The natural logarithm preserves computability on positive reals. Workers verifying that Recognition Science constants remain algorithmically approximable cite this when confirming that logs of derived quantities stay inside the computable reals. The proof is a one-line wrapper invoking a global instance for the logarithm operation.

Claim. If a real number $x > 0$ admits an algorithm that, for every $n$, produces a rational $q$ with $|x - q| < 2^{-n}$, then the same holds for $ln x$.

background

The Computable class, defined in this module, states that a real admits a sequence of rational approximations with error less than $2^{-n}$. The module addresses the distinction between classical proof machinery and output computability for Recognition Science constants.

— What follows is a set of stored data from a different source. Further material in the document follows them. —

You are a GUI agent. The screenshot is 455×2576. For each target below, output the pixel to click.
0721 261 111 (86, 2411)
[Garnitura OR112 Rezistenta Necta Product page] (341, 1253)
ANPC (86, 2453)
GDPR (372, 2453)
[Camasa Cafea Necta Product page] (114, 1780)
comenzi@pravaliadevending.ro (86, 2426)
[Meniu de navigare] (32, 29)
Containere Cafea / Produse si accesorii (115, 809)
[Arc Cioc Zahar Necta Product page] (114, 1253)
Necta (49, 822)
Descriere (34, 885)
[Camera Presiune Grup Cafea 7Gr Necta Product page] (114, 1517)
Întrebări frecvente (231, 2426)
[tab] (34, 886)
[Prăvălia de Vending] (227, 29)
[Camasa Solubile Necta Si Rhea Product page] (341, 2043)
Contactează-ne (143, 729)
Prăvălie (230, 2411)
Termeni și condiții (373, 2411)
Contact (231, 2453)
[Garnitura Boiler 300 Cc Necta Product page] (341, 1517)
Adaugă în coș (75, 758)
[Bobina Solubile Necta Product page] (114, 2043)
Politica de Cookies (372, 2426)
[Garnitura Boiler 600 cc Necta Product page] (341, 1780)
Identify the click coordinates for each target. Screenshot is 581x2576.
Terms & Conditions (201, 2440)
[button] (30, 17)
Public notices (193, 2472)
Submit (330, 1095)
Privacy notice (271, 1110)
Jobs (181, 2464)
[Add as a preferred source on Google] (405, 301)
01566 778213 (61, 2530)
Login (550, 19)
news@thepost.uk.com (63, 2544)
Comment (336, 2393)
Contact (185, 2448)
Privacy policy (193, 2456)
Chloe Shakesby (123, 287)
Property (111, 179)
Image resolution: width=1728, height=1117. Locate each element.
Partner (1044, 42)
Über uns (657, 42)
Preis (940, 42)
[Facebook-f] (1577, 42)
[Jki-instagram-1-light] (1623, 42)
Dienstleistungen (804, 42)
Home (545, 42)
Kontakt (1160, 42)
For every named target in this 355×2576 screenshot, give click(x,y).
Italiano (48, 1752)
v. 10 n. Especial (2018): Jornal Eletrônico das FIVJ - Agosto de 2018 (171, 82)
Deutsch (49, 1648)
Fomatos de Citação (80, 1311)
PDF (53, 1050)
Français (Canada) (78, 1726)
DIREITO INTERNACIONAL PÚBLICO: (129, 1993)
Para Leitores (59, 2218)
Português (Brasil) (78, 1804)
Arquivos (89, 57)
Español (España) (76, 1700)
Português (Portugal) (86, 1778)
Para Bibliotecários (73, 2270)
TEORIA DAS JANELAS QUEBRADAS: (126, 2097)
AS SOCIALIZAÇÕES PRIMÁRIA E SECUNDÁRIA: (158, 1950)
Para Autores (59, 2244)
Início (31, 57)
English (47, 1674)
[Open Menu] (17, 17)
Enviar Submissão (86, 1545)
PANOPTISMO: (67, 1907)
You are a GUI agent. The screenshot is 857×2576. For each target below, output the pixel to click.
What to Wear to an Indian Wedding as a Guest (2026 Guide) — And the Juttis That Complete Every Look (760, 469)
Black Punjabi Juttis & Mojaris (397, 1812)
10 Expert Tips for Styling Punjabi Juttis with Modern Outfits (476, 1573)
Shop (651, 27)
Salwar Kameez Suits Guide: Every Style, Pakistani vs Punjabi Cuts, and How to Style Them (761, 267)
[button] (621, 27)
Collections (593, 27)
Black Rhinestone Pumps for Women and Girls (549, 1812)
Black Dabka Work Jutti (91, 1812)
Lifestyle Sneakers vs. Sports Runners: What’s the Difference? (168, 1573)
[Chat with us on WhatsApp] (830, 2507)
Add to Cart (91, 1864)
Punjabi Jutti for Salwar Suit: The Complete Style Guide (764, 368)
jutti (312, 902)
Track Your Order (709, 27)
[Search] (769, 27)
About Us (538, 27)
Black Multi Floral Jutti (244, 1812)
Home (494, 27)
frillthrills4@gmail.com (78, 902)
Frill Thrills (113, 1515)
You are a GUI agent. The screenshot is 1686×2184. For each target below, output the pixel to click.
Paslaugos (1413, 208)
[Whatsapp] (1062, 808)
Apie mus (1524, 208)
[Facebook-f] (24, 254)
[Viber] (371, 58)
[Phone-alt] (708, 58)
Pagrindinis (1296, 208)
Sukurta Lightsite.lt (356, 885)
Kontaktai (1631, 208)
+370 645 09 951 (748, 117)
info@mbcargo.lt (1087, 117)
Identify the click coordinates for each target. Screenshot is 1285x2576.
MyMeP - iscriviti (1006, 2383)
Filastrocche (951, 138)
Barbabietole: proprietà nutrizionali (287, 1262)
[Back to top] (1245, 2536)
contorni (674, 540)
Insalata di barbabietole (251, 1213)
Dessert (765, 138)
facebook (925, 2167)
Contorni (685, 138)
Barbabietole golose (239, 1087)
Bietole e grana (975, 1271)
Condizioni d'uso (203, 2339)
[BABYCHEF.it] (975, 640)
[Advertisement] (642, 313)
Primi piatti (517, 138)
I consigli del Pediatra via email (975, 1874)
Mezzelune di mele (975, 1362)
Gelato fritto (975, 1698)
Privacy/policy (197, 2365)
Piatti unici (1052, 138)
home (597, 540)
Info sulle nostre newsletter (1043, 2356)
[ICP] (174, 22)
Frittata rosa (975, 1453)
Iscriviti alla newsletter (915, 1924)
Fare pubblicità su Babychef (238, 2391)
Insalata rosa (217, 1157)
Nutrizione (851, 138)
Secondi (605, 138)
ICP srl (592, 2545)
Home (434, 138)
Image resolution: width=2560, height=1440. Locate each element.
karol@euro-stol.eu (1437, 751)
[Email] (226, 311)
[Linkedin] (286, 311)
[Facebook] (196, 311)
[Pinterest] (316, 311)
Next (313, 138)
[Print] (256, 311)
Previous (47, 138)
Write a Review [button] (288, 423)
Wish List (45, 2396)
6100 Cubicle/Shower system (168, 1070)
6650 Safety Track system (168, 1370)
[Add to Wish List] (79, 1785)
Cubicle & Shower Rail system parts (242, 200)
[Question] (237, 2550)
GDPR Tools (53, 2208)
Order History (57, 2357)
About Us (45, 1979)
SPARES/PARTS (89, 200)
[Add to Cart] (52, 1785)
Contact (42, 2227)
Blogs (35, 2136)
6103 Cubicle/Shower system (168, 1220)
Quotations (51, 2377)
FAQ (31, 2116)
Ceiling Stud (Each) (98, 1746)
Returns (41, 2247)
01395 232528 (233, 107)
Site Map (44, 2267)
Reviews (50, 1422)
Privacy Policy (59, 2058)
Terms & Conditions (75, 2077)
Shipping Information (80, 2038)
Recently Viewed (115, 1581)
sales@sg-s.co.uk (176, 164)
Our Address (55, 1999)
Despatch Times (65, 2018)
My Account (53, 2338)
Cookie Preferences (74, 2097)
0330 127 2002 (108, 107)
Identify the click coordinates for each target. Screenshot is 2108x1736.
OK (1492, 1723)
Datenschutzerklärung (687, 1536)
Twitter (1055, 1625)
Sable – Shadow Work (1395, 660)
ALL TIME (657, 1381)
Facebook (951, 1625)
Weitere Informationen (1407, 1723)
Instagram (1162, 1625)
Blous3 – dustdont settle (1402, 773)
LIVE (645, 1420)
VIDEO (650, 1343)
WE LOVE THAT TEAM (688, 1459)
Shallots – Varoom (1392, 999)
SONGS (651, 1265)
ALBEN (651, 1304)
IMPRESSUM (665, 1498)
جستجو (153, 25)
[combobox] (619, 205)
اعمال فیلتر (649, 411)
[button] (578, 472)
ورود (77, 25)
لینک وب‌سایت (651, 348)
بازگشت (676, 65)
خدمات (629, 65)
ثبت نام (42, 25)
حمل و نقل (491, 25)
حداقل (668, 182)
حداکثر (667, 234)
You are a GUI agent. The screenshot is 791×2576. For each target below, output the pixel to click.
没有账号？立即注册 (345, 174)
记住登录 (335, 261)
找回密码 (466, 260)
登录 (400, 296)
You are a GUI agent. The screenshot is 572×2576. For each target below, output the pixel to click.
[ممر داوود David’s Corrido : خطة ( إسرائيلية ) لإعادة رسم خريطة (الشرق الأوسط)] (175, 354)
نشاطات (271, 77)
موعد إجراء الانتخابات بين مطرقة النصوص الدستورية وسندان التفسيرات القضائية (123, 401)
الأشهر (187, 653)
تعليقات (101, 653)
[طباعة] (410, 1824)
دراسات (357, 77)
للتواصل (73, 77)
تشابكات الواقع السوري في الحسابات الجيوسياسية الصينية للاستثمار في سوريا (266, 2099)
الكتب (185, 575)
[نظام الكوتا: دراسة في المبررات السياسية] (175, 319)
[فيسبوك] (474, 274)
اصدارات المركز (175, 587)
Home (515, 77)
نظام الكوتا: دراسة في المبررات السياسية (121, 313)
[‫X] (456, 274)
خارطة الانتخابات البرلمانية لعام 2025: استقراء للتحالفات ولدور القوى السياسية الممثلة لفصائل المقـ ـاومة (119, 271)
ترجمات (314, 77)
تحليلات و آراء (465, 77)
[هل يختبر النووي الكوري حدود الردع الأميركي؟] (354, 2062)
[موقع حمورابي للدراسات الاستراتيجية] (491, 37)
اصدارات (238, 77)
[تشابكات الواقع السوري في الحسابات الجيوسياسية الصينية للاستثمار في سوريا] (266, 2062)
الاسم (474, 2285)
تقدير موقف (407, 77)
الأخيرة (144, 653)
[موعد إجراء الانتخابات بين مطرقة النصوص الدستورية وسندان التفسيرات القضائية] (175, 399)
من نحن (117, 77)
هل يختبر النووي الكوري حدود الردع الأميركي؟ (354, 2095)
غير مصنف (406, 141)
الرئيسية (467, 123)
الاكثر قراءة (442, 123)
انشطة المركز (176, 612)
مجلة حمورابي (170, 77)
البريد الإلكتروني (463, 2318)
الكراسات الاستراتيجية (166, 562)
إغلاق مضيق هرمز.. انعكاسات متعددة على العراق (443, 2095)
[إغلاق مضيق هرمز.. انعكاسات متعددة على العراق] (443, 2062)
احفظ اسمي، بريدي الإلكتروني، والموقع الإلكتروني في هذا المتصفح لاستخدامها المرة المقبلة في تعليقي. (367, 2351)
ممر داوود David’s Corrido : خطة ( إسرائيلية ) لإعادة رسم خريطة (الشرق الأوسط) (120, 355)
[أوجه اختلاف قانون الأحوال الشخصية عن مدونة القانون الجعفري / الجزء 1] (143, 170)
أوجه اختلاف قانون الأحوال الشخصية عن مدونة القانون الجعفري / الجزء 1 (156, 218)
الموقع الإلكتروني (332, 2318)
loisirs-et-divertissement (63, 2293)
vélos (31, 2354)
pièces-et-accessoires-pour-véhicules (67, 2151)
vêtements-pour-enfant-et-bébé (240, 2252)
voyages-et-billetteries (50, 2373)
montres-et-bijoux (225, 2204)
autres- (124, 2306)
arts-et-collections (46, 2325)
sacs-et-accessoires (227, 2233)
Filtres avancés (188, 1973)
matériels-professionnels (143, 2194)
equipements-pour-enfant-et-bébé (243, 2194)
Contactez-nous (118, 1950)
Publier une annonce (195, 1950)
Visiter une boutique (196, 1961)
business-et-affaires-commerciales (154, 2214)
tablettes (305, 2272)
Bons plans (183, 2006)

It notes that quantities such as $pi$ and $phi$ remain computable even when proofs use classical logic, and that the derived constants satisfy the algorithmic approximation property regardless of the logic employed in their derivation.

proof idea

One-line wrapper that applies infer_instance to the global classical instance for Real.log on positive reals.

why it matters

This theorem is invoked directly by log_phi_computable to establish that ln phi is computable. It supports the module's resolution of the classical-versus-constructive objection by confirming that logarithms of RS-native constants remain algorithmically accessible. The result aligns with the framework's emphasis on computable outputs for constants such as hbar = phi^{-5} and the phi-ladder mass formula.